_Records provided:_
***
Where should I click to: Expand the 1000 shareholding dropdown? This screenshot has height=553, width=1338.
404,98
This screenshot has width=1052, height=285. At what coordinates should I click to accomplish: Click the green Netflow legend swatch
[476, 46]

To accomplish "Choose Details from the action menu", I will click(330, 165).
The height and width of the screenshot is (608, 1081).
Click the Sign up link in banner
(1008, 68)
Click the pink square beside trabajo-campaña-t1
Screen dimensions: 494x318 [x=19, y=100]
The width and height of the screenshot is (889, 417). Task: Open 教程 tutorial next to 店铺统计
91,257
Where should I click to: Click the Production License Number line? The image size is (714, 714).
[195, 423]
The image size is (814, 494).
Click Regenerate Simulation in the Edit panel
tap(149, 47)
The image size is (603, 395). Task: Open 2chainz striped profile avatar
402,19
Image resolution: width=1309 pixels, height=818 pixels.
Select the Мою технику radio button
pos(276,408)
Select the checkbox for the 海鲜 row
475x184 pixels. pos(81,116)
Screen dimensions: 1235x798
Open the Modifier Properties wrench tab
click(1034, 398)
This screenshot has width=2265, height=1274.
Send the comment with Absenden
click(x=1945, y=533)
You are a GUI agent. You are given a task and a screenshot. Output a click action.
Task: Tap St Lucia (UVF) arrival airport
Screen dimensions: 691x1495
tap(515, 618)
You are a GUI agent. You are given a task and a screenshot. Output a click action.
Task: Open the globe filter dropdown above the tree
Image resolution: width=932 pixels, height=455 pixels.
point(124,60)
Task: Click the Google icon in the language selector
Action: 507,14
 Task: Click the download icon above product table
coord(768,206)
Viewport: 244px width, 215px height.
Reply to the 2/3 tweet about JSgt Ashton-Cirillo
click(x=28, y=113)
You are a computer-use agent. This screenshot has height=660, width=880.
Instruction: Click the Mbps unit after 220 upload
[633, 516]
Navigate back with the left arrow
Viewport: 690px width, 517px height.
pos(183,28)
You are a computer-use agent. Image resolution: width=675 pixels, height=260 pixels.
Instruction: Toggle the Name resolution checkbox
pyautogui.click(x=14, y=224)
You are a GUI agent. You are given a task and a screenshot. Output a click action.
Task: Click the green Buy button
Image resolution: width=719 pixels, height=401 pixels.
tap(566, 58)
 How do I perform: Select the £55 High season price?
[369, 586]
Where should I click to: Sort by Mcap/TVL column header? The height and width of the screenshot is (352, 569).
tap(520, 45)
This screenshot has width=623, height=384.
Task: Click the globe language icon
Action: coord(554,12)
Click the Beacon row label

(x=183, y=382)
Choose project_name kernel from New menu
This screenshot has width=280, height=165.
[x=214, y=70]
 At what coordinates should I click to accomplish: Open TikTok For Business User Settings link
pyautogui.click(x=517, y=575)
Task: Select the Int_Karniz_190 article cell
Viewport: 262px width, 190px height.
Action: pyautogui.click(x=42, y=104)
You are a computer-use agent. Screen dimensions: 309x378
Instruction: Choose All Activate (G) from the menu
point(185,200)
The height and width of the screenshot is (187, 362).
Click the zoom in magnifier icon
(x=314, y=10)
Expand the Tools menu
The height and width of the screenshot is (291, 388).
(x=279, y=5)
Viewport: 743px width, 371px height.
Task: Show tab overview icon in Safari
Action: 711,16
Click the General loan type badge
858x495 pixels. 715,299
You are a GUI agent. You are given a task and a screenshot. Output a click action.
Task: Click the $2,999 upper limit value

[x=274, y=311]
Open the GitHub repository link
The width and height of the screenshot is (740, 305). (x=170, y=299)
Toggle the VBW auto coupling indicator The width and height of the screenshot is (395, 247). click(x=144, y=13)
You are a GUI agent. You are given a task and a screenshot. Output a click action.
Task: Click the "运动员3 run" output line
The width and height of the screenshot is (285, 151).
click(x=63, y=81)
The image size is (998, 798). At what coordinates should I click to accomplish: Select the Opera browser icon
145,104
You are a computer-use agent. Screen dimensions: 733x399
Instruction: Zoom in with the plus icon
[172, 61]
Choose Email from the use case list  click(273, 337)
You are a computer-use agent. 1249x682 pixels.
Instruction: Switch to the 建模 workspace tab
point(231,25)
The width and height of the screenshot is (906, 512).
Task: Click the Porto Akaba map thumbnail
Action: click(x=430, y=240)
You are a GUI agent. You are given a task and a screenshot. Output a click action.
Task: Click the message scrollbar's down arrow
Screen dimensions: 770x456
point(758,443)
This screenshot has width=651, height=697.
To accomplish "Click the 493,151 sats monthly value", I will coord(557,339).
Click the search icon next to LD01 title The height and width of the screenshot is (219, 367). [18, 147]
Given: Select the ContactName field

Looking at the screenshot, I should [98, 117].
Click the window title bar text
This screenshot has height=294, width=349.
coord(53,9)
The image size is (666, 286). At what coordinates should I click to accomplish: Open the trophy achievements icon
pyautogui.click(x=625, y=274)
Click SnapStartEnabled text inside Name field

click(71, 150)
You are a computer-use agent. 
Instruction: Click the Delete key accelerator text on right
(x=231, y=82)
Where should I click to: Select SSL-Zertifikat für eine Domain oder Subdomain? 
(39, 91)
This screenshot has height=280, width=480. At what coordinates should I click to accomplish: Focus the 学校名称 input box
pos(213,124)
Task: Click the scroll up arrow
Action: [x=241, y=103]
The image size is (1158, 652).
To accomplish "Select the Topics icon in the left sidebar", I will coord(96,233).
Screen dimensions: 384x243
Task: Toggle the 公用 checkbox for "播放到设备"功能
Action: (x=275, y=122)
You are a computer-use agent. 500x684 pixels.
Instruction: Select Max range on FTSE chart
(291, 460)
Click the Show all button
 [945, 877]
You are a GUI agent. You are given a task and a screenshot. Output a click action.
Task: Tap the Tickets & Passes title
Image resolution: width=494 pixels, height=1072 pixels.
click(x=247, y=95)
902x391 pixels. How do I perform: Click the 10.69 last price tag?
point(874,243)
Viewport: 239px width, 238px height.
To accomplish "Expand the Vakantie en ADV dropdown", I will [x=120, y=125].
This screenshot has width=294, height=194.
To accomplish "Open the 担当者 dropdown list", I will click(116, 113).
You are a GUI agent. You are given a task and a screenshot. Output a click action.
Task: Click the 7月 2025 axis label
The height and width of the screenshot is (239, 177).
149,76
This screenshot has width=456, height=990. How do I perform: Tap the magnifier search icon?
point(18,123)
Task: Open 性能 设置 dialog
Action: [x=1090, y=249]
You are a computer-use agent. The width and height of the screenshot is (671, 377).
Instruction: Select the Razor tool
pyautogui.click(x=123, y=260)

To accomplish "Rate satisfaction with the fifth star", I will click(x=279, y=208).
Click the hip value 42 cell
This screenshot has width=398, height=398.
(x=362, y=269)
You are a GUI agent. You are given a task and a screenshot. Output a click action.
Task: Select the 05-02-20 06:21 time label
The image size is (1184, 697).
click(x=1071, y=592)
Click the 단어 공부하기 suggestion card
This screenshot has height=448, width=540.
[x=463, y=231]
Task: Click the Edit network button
***
_Problem:_
Transcribe the records above exactly, but only from the line that contains "This screenshot has height=448, width=540." through their final line, inclusive.

_Finished exercise:_
This screenshot has height=448, width=540.
[x=463, y=231]
Task: Click the Edit network button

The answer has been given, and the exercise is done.